Re: Tried To Build R9615
On Sun, 2009-10-11 at 16:44 +, Chris Young wrote: On Sun, 11 Oct 2009 00:15:13 +0100, Rob Kendrick wrote: On Sat, 10 Oct 2009 23:45:21 +0100 Mark Williams mark.willi...@ntlworld.com wrote: You do not have a suitable Haru PDF library installed. Either use the pre-patched one from our subversion repository (our patch has been accepted, IIRC, but they have not yet made a release containing it) or turn it off via Makefile.config (see Makefile.defaults for what key to set.) I did notice the other day that disabling PDF export still tries to call functions in libharu. There must be some #ifdefs missing somewhere, but I didn't make a note at the time. I don't see that with either the RISC OS or GTK targets here. John.
Re: Libharu Subversion My Foot
On Sun, 2009-10-11 at 17:30 +0100, Mark Williams wrote: I can't find it anywhere. No matter how deeply I dig in Google. You have read Docs/BUILDING-GTK, I take it?
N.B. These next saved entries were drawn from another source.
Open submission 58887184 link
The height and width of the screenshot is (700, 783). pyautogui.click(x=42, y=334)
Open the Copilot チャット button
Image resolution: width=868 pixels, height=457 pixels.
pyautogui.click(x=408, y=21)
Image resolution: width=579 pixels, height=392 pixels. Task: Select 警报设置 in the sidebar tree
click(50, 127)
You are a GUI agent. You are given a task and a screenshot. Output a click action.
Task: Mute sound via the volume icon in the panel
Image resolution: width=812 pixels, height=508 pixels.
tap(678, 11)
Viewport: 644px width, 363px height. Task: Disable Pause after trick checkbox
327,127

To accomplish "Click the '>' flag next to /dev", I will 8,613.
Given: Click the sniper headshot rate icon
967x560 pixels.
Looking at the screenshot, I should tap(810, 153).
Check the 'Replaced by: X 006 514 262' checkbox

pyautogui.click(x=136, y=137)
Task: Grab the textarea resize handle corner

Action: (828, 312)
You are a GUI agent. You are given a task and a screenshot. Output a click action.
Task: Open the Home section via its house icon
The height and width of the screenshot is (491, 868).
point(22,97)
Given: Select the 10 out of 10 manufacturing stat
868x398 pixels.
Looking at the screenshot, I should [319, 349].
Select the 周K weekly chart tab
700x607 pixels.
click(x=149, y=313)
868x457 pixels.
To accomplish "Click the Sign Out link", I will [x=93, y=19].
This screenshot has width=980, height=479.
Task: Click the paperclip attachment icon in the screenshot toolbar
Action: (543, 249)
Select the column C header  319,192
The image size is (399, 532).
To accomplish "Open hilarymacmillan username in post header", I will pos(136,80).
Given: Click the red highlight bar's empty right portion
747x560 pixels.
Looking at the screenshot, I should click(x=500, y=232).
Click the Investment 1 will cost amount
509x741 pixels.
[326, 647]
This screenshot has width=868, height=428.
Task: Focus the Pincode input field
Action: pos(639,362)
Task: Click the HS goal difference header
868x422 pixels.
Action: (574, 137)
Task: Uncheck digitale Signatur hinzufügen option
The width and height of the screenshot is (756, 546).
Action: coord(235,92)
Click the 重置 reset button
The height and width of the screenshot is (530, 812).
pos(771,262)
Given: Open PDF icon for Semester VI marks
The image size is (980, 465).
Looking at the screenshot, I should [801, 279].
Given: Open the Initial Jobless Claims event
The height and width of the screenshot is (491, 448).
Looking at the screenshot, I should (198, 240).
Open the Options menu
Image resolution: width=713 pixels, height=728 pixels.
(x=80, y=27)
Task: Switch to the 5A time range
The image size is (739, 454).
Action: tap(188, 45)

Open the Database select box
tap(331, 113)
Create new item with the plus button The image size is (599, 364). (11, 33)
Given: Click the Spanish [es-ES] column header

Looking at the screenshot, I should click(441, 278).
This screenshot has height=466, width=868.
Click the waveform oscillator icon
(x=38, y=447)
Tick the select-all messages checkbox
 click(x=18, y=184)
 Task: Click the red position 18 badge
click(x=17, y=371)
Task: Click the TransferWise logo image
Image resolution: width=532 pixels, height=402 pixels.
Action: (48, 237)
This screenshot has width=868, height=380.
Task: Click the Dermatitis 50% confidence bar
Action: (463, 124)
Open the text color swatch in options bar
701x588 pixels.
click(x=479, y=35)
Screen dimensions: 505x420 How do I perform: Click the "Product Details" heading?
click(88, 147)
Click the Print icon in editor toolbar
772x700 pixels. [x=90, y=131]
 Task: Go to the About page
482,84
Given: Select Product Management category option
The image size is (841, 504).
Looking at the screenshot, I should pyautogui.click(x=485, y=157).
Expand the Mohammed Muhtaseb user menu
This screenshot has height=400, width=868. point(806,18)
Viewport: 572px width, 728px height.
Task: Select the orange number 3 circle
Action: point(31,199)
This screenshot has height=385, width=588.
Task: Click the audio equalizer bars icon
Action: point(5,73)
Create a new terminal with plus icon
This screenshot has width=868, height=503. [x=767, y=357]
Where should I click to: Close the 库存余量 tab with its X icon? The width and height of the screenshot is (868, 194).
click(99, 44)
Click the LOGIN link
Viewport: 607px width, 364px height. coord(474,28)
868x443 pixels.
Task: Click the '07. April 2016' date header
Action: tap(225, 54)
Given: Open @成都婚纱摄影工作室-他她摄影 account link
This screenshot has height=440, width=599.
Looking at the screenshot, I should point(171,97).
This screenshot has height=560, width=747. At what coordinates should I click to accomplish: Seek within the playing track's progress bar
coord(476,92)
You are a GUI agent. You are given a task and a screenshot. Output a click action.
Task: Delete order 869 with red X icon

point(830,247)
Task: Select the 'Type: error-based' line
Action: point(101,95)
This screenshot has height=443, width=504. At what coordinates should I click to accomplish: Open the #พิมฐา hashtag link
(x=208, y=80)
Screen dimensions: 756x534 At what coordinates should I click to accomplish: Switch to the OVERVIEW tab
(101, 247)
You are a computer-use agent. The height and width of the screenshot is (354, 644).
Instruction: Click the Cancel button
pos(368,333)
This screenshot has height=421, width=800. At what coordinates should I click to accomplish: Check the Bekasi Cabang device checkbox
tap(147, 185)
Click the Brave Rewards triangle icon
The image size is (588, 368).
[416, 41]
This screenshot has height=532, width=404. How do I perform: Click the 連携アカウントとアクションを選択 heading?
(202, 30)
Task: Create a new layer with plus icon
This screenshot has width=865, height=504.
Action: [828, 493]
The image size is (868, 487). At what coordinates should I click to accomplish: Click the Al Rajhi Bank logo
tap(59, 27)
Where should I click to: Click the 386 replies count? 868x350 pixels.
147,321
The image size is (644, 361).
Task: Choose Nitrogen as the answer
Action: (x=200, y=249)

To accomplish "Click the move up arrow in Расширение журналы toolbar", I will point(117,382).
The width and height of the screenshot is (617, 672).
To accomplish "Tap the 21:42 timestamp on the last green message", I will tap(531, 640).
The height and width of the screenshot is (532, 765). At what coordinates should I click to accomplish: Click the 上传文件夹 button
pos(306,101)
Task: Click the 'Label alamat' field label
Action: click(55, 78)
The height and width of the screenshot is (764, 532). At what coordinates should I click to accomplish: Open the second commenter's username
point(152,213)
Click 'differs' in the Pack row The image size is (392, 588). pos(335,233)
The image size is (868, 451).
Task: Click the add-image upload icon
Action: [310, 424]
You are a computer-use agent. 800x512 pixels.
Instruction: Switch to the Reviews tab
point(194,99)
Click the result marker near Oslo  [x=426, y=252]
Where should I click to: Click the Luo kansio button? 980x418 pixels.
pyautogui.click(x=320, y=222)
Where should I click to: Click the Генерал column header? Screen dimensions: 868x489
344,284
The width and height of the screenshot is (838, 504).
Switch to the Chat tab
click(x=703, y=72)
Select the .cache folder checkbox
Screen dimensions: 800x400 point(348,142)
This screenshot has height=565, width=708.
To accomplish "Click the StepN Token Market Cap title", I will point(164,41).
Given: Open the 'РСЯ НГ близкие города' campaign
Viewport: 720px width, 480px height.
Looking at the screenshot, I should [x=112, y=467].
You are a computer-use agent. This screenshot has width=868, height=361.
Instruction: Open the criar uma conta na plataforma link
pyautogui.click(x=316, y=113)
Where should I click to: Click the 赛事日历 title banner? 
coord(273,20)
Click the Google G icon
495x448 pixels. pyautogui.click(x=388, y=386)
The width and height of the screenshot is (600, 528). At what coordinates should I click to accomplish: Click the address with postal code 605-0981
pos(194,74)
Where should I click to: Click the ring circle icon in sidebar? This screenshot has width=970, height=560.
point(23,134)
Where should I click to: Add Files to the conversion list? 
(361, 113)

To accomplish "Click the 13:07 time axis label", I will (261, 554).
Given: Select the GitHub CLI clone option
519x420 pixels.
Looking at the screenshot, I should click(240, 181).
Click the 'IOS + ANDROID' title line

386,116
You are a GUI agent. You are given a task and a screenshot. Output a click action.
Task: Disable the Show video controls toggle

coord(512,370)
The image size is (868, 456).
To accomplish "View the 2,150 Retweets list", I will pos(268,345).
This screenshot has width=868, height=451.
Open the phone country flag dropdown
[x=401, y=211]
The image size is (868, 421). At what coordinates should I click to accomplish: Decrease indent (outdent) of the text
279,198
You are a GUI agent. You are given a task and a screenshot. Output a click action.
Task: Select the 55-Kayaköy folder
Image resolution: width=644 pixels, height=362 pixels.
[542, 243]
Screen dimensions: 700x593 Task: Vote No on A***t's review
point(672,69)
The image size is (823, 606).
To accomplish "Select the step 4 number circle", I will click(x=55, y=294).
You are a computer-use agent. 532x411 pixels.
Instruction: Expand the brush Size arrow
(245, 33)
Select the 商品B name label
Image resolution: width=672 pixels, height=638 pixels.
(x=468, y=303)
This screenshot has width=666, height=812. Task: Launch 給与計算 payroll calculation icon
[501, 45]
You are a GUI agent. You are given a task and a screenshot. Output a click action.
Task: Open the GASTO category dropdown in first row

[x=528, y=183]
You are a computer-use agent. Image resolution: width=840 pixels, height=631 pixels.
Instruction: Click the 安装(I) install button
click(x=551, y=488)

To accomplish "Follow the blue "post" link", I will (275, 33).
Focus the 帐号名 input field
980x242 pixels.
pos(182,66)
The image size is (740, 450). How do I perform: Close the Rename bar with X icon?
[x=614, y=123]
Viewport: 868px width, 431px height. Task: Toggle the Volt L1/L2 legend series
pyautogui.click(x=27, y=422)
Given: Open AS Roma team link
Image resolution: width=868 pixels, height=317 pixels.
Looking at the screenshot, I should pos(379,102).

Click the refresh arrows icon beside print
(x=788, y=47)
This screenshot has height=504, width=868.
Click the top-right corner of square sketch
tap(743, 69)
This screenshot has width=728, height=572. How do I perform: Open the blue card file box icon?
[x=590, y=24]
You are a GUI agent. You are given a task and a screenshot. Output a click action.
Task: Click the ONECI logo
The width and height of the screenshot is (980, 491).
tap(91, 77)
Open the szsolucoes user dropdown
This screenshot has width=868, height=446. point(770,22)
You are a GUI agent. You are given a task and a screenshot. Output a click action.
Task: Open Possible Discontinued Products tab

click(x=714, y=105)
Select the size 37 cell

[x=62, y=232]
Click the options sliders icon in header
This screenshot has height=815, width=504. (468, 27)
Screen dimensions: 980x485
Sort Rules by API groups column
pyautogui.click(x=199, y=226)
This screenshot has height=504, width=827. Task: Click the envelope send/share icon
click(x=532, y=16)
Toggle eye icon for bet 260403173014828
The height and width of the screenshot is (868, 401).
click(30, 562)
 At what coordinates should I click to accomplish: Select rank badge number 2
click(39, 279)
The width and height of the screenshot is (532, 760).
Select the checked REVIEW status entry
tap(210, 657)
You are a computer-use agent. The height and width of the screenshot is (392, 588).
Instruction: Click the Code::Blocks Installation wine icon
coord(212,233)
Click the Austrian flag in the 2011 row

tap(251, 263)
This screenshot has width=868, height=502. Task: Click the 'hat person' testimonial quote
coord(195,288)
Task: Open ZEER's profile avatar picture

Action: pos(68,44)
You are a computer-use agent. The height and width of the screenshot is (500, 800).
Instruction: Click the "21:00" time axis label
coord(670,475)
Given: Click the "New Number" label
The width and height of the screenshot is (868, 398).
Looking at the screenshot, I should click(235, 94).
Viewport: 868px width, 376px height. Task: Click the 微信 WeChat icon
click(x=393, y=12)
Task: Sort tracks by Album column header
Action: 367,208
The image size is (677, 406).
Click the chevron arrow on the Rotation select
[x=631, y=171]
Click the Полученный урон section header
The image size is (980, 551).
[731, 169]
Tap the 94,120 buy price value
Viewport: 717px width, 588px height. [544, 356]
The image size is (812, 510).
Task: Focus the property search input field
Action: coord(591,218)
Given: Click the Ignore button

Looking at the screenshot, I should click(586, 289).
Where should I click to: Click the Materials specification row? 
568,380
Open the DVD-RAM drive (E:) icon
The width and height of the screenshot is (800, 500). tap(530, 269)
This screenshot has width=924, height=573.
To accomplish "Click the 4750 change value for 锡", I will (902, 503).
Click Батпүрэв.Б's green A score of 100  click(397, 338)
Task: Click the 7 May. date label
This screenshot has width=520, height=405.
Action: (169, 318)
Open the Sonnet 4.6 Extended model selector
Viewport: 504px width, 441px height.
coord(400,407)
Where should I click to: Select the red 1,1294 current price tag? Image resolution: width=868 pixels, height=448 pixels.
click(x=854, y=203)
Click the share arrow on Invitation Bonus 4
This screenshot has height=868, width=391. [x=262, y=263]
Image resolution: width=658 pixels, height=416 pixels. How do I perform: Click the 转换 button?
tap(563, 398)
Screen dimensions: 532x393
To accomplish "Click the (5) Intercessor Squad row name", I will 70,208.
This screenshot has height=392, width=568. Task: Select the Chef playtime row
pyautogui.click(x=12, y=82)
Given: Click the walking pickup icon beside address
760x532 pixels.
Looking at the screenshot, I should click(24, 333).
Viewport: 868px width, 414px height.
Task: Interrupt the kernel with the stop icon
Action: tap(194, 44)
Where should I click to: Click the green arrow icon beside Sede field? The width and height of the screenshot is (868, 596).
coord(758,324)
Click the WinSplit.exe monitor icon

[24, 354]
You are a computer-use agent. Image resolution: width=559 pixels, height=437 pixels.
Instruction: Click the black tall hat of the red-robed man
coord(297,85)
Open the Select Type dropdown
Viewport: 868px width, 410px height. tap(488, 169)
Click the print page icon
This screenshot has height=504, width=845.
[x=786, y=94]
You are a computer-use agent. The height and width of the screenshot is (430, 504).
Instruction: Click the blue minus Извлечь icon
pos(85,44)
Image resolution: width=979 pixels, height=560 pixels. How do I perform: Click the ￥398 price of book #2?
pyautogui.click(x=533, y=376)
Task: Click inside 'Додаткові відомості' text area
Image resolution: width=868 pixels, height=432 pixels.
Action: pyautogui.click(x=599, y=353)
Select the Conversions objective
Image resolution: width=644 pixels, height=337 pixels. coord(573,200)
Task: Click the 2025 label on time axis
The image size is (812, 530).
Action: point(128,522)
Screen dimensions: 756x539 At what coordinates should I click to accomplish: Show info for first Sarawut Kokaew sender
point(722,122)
If you have, you'll have encountered the following section, which I hope is self-explanatory: Libhpdf - NetSurf can use Haru PDF to enable PDF export and printing in GTK. This is currently enabled by default, and cannot be auto-detected by the Makefile. If you wish to disable it, do so by creating a Makefile.config file. Haru PDF can be obtained from http://libharu.org/, although we currently depend on features that none of the official released versions does have. The current development versions of libharu are fine and we anticipate the libharu 2.2 release will be fine for NetSurf usage. A recently taken snapshot of one of those libharu development versions can be found at: svn://svn.netsurf-browser.org/trunk/libharu John.
Re: Global history in RISC OS
On Tue, 2009-10-06 at 14:31 +0100, Dr Peter Young wrote: Please, where does RISC OS NetSurf keep its global history, and in what form? I have searched in vain so far. Choices:WWW.NetSurf.URL I've been able to search the hotlist by loading the HTML in Boot.Choices.WWW.NetSurf and then using NetSurf's search facility, and there are occasions in which it would be useful to be able to do this with the global history, if that's possible. The database of visited URLs is not in HTML format. John.
Re: BBC weather site using hige amounts of memory.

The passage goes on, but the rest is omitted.